Click here for the full Interactive Brokers API Reference Guide.

How to request live data from IB TWS to Matlab

It is possible to request and display real-time data to Matlab work-space from the Interactive Brokers TWS. The function retrieving live data from the IB TWS to Matlab is called realtime and has the following syntax:

tickerid = realtime(ib, ibContract, f, eventhandler) 

Please note that for this function Trading Toolbox 2.2 or above is requested. Below I will show you an example where I will retrieve real-time data for three random US stocks.

So, after having linked Matlab to IB TWS, we must connect the two stations between them by running the following command:

ib = ibtws('',7496);

Next, we have to create a figure where the real-time quotes will be displayed live.

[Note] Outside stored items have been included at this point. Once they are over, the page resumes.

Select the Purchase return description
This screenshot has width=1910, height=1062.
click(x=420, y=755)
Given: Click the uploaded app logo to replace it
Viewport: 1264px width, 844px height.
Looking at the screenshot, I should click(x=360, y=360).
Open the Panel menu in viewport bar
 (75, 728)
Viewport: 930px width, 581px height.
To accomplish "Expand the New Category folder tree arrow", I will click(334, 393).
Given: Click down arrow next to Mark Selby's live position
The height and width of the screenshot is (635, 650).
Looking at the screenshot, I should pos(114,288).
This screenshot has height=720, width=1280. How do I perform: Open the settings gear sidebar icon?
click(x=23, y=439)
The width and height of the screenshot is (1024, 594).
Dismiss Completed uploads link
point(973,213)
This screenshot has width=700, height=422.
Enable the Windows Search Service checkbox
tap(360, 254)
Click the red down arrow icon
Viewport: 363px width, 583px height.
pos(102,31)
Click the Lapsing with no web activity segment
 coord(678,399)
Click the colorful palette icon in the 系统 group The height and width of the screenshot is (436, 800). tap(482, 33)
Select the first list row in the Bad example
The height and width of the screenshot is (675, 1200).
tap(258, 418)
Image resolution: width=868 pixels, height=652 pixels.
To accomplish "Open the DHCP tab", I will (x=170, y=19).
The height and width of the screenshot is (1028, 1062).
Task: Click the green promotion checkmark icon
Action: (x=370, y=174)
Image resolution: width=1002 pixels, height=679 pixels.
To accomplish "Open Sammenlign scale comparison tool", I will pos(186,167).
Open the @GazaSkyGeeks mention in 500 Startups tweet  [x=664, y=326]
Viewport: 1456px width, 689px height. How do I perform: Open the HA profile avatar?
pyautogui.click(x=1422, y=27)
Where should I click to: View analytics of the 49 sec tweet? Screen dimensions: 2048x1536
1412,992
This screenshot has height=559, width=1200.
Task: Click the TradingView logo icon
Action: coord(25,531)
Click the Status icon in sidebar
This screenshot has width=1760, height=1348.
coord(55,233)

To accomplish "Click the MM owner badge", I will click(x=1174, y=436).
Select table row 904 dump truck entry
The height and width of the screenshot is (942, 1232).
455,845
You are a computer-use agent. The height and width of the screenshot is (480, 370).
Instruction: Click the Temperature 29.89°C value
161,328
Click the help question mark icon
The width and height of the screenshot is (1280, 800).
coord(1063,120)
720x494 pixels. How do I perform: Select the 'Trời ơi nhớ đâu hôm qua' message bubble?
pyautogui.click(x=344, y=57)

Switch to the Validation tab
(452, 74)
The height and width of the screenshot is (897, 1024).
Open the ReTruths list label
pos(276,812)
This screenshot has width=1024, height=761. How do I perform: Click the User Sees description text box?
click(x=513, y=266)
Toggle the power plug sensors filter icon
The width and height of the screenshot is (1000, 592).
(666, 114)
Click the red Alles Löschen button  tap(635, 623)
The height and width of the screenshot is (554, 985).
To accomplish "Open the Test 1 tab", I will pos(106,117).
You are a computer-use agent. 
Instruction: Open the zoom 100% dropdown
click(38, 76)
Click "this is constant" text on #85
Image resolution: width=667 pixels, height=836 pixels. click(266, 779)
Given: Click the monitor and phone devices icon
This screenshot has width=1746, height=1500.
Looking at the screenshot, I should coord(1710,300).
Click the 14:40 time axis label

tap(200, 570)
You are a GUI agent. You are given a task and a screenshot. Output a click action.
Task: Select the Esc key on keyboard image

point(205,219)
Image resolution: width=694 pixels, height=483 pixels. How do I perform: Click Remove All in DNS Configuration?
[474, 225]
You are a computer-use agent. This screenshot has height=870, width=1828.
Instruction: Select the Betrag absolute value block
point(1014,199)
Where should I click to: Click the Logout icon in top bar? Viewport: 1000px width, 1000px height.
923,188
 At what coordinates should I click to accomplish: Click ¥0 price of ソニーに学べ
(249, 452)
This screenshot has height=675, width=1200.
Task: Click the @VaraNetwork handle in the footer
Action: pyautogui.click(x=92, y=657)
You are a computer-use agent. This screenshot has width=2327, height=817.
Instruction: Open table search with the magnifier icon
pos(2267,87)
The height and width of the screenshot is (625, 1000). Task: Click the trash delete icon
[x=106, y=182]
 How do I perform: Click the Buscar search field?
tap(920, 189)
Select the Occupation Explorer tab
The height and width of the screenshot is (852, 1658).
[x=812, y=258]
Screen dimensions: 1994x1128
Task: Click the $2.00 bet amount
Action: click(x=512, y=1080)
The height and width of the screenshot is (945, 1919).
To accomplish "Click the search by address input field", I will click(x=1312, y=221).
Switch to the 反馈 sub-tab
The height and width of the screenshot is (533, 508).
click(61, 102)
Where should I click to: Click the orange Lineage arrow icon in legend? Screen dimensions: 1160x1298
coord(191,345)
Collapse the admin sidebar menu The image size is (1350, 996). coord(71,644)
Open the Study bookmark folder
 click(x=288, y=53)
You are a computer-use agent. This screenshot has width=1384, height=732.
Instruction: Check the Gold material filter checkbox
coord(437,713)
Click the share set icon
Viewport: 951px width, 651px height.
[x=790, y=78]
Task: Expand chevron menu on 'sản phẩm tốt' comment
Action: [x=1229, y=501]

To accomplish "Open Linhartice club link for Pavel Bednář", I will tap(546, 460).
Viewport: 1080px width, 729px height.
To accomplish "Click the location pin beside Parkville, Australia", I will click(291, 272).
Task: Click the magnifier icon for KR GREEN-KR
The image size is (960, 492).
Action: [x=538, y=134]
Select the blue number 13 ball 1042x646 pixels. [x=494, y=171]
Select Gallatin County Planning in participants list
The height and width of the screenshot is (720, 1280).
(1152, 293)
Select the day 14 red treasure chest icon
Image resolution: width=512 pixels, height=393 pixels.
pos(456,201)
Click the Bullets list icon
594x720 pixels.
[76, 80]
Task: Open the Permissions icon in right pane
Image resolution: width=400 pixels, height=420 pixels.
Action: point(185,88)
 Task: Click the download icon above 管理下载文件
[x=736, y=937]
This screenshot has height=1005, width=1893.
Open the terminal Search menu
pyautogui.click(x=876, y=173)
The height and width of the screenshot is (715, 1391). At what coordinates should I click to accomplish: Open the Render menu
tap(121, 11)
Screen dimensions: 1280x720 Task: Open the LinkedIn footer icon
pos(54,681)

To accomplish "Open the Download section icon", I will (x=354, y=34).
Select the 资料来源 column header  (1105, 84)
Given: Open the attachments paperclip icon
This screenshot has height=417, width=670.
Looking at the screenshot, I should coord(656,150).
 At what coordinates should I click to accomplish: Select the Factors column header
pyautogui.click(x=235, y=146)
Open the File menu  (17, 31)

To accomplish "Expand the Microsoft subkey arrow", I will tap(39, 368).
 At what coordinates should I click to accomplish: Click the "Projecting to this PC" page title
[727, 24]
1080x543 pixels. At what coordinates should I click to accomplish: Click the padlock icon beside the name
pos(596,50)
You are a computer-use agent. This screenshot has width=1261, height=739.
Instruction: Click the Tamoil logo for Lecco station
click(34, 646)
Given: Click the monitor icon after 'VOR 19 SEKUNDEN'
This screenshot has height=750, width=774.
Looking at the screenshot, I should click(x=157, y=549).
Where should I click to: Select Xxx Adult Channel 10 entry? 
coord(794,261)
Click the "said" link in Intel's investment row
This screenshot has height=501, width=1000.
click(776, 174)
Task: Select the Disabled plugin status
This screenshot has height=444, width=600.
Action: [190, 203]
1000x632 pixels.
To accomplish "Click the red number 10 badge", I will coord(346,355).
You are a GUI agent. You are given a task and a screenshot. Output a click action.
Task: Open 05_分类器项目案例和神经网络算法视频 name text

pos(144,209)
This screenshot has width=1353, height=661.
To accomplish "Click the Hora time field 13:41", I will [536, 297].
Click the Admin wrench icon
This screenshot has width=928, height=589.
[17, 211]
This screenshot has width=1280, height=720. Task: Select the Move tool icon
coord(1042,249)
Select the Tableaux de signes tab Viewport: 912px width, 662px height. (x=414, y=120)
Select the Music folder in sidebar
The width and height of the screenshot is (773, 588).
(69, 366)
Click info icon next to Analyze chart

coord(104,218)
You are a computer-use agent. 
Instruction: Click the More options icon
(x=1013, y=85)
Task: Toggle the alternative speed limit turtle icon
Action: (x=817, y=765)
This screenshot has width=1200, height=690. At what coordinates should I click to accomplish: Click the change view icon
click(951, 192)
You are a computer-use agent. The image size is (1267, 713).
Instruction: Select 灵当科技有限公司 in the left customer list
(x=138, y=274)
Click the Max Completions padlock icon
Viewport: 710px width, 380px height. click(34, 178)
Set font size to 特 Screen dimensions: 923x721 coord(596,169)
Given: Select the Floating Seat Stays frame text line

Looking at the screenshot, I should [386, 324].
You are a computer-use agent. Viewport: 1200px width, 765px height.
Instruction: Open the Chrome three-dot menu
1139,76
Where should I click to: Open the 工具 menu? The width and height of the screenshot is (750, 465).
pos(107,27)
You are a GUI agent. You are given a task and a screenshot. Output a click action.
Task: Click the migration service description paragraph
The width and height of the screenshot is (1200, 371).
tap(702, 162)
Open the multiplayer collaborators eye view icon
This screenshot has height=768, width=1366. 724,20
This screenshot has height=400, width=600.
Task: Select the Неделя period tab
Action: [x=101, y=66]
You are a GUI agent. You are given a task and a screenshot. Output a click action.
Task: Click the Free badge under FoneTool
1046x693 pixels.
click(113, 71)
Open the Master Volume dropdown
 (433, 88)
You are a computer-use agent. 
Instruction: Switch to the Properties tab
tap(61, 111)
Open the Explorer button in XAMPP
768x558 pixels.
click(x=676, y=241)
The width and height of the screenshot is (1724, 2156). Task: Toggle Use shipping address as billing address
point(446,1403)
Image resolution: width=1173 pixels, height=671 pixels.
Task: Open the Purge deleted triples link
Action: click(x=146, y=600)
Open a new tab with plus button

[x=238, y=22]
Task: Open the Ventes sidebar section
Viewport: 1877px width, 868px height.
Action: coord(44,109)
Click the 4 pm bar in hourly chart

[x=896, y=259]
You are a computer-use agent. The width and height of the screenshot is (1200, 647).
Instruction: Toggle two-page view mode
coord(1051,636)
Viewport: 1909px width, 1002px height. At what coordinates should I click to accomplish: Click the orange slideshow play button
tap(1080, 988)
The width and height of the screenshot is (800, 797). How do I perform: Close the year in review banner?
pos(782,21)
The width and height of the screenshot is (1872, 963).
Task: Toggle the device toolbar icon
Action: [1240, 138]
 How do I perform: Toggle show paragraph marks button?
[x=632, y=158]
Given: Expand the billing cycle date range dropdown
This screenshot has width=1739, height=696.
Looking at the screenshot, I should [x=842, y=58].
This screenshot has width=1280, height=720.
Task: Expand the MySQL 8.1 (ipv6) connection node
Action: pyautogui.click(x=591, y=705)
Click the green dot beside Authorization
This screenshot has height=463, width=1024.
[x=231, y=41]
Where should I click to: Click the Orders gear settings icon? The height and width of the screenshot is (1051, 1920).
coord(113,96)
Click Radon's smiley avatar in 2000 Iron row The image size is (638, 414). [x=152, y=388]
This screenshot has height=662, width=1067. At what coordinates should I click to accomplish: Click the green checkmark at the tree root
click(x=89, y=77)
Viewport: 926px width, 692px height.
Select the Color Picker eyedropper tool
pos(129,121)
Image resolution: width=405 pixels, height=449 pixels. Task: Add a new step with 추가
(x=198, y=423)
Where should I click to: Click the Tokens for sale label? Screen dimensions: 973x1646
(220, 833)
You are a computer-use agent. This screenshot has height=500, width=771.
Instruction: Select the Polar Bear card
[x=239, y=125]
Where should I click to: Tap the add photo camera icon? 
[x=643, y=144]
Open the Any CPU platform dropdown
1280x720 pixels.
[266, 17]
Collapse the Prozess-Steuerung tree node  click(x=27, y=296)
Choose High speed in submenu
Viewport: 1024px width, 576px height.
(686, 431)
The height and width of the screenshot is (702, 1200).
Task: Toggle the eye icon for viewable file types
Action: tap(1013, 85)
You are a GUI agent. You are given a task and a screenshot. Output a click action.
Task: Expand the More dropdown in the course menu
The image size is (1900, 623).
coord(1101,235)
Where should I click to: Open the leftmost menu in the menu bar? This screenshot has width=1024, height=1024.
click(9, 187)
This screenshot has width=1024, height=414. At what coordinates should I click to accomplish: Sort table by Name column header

f = findobj('Tag','IBStreamingDataWorkflow');
if isempty(f)
f = figure('Tag','IBStreamingDataWorkflow','MenuBar','none',...
'NumberTitle','off')
pos = f.Position;
f.Position = [pos(1) pos(2) pos(3)+37 109];
colnames = {'Trade','Size','Bid','BidSize','Ask','AskSize',...
'Total Volume'};
rownames = {'AAPL','TSLA','XOM'};
data = cell(3,6);
uitable(f,'Data',data,'RowName',rownames,'ColumnName',colnames,...
'Position',[10 30 582 76],'Tag','SecurityDataTable')
uicontrol('Style','text','Position',[10 5 497 20],'Tag','IBMessage')
uicontrol('Style','pushbutton','String','Close',...
'Callback',...
'evalin(''base'',''close(ib);close(findobj(''''Tag'''',''''IBStreamingDataWorkflow''''));'')',...
'Position',[512 5 80 20])
end

The following step is creating the IB contracts for which we are going to request the live quotes. In this example we will show live quotes for three contracts chosen randomly, here AAPL*, TSLA* and XOM*.

% Define the details for the 1st contract
ibContract1 = ib.Handle.createContract;
ibContract1.symbol = 'AAPL';
ibContract1.secType = 'STK';
ibContract1.exchange = 'SMART';
ibContract1.currency = 'USD';
% Create the 2nd IB contract
ibContract2 = ib.Handle.createContract;
ibContract2.symbol = 'TSLA';
ibContract2.secType = 'STK';
ibContract2.exchange = 'SMART';
ibContract2.currency = 'USD';
% Set the 3d IB contract details
ibContract3 = ib.Handle.createContract;
ibContract3.symbol = 'XOM';
ibContract3.secType = 'STK';
ibContract3.exchange = 'SMART';
ibContract3.currency = 'USD';

After that, create the contracts matrix by running the code:

contracts = {ibContract1;ibContract2;ibContract3};

In our example we will set f = 100, in order to retrieve the Option Volume tick type. For further details about other generic market data tick types, see Interactive Brokers API Reference Guide.

f = '100';

Then we can use the Matlab IBTWS sample ibExampleRealtimeEventHandler or create your own event handler function and run the real-time data request as below:

tickerID = realtime(ib,contracts,f,...
@(varargin)ibExampleRealtimeEventHandler(varargin{:}));

This will create your figure and display the requested live data as following:

Matlab Live Data from IB TWS

* The tickers shown in examples are random, for exercising purposes only and do not represent any advise to invest in them nor any other kind of advertising.